Катриона | страница 117
– Я считаю это ребячеством, – сказал я, – недостойным ни вас, ни меня. Но я не хочу перечить вам, и, если это грех, пусть он останется на вашей душе. – С этими словами я опустился на колени.
– Вот, – воскликнула она, – вот то положение, в которое я старалась поставить вас! – Затем, вдруг сказав «ловите», бросила мне сложенную вдвое записку и, смеясь, выбежала из комнаты.
На записке не были обозначены ни адрес отправитетеля, ни число.

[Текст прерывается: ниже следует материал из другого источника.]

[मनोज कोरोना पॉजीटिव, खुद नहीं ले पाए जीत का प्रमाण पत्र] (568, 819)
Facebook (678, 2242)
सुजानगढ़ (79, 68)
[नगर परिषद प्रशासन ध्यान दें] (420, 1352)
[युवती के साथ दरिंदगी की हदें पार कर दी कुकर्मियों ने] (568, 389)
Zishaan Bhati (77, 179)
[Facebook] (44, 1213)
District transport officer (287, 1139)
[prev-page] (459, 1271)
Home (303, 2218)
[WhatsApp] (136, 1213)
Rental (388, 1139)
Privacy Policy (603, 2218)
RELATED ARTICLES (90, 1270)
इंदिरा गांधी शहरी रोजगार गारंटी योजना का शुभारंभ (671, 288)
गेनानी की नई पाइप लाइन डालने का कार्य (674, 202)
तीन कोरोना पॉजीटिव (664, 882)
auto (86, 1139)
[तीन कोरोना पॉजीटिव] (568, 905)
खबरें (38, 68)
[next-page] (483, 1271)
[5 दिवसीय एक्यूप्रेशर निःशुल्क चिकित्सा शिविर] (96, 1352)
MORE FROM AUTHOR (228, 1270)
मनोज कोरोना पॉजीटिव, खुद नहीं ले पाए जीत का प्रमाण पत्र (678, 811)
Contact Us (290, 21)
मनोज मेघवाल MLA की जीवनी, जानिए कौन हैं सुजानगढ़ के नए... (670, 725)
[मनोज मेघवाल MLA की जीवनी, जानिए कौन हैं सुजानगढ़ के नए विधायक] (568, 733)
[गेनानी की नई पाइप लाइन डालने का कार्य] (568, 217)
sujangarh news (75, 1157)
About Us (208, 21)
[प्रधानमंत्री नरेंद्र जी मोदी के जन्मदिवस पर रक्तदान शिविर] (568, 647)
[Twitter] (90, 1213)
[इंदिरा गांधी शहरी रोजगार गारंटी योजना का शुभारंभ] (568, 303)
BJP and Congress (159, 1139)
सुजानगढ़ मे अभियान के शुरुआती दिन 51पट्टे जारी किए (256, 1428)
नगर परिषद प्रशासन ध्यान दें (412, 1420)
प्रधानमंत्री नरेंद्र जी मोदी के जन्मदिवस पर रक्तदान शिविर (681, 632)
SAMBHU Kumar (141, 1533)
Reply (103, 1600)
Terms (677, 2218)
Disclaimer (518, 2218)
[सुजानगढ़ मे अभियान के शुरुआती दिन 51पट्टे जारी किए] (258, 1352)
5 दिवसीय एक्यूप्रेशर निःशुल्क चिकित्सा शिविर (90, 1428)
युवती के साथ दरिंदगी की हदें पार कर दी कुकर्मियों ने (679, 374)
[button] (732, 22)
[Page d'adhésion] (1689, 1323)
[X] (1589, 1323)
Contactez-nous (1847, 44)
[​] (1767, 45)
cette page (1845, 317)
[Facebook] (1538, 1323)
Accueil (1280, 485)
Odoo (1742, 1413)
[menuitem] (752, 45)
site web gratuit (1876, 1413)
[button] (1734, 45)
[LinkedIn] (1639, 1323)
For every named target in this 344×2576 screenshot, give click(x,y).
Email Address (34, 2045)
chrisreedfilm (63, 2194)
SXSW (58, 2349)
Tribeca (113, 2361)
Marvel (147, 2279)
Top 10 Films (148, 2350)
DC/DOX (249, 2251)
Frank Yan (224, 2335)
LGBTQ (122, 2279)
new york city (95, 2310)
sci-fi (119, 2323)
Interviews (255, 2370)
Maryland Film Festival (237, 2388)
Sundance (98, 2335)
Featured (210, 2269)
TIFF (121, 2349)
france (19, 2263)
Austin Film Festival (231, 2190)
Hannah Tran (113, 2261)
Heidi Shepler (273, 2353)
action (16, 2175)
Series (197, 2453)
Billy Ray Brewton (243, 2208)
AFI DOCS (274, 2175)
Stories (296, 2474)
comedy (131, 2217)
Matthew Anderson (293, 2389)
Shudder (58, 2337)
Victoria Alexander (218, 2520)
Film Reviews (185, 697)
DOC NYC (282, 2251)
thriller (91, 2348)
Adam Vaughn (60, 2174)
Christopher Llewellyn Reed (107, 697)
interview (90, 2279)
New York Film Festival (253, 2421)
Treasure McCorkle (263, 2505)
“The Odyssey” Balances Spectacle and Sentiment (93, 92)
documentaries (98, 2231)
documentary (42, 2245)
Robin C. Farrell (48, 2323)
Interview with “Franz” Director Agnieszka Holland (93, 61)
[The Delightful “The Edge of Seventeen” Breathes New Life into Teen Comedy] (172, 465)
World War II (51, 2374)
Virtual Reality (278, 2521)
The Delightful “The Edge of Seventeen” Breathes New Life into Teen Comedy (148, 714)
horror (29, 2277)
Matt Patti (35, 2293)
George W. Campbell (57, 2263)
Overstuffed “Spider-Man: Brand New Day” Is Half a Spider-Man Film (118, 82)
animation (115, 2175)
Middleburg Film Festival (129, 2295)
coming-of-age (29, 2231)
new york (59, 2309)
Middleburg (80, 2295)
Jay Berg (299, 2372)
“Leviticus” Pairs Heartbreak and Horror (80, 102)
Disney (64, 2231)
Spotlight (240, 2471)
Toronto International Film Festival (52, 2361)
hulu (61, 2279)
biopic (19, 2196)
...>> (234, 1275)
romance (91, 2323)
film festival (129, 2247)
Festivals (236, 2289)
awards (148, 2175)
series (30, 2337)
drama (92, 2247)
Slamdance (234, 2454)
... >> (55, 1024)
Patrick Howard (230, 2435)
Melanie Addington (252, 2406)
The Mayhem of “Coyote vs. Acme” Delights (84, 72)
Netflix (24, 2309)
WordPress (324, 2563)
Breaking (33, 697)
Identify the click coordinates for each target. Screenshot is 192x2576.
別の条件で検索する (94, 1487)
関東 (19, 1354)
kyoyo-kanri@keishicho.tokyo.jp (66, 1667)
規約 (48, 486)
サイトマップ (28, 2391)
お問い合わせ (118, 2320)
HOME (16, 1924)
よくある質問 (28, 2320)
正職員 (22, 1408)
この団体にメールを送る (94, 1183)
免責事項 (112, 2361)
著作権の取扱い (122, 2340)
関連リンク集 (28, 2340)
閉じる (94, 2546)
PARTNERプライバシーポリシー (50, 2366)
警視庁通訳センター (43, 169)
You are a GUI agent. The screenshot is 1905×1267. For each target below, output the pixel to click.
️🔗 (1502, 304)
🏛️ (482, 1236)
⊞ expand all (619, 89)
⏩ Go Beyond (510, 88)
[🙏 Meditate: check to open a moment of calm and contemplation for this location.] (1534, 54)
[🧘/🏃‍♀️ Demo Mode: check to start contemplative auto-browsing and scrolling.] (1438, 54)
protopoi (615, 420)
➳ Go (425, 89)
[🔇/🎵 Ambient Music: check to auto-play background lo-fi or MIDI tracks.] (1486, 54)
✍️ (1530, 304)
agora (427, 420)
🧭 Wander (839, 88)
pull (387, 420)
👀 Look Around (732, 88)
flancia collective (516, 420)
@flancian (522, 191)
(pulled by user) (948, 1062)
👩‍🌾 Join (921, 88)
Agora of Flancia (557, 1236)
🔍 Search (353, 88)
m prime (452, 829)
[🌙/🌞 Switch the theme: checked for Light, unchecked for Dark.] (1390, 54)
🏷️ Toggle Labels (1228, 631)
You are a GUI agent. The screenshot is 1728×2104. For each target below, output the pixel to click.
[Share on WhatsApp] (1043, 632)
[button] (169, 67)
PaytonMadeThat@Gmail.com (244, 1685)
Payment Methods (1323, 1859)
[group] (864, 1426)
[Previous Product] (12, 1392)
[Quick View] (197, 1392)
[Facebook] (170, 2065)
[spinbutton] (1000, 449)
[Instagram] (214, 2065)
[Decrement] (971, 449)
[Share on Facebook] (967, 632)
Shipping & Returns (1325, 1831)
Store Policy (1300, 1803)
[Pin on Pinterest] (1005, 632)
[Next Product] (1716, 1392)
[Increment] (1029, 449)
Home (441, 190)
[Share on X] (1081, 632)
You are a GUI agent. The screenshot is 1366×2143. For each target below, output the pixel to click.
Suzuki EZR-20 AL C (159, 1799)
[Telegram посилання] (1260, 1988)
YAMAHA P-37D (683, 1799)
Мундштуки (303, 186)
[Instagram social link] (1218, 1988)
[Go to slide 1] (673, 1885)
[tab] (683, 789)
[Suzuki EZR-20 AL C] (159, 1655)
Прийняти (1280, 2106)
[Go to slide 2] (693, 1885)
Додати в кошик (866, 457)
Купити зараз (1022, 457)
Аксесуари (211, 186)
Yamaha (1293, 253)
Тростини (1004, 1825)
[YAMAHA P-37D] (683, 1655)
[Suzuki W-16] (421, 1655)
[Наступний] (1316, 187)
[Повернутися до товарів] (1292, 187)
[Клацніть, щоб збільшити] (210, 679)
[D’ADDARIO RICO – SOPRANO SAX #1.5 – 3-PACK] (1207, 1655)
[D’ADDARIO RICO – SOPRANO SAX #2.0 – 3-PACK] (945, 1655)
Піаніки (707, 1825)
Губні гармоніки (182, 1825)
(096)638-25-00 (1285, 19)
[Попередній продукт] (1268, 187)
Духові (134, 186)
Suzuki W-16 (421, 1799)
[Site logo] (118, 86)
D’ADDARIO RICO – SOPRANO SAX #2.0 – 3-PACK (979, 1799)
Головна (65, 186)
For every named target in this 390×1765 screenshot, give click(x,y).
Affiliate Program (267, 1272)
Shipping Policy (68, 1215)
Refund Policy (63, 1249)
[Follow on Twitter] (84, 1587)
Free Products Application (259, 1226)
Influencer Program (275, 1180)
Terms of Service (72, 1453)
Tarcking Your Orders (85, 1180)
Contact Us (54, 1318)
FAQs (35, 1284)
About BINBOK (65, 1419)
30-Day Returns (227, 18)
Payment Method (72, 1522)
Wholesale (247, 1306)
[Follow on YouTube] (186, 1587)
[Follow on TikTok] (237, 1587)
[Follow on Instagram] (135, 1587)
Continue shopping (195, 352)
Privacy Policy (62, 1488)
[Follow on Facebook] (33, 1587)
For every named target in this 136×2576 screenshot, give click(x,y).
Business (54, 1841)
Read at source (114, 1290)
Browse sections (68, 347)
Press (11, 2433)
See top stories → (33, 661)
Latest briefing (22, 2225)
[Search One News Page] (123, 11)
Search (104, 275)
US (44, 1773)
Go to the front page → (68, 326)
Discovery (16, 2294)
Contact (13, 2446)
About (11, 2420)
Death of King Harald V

Дорогой мистер Давид, – так начиналась она, – я постоянно получаю известия о вас через мою кузину, мисс Грант, и очень рада, что известия эти хорошие. Я здорова, живу в хорошем месте, среди добрых людей, но по необходимости должна скрываться, хотя надеюсь, что когда-нибудь мы наконец снова встретимся. О вашем дружеском поведении мне рассказала моя кузина, которая нас любит. Она велела мне написать вам эту записку и прочитала ее. Прошу вас исполнять все ее приказания и остаюсь вашим преданным другом Катрионой Мак-Грегор Друммонд.
P. S. Не навестите ли вы мою родственницу, леди Аллардейс?
Подчиняясь желанию Катрионы, я немедленно отправился в Дин и считаю это одной из своих самых смелых кампаний, как говорят солдаты. Старая леди совершенно переменилась и была со мною очень мила. Каким способом удалось мисс Грант достичь этого, я никогда не мог понять. Я только уверен, что она не решилась действовать открыто, так как ее отец был порядком замешан во всем этом деле. Это он убедил Катриону уйти от своей родственницы и поместил ее в семье Грегоров – весьма порядочных людей, безгранично преданных адвокату и к которым Катриона могла тем более питать доверие, что они принадлежали к ее клану. Они скрывали ее, пока все не было улажено, и помогли ей освободить отца. Затем, когда ее выпустили из тюрьмы, приняли обратно и по-прежнему прятали у себя. Вот каким образом Престонгрэндж воспользовался их помощью, не предавая огласке свое знакомство с дочерью Джемса Мора. Правда, прошел слушок о том, что этот бесчестный человек бежал из тюрьмы, но правительство для вида приняло строгие меры: одного из тюремных сторожей выгнали, а лейтенанта караула, моего бедного приятеля Дункансби, разжаловали. Что же касается Катрионы, то все были очень довольны, что ее не преследовали.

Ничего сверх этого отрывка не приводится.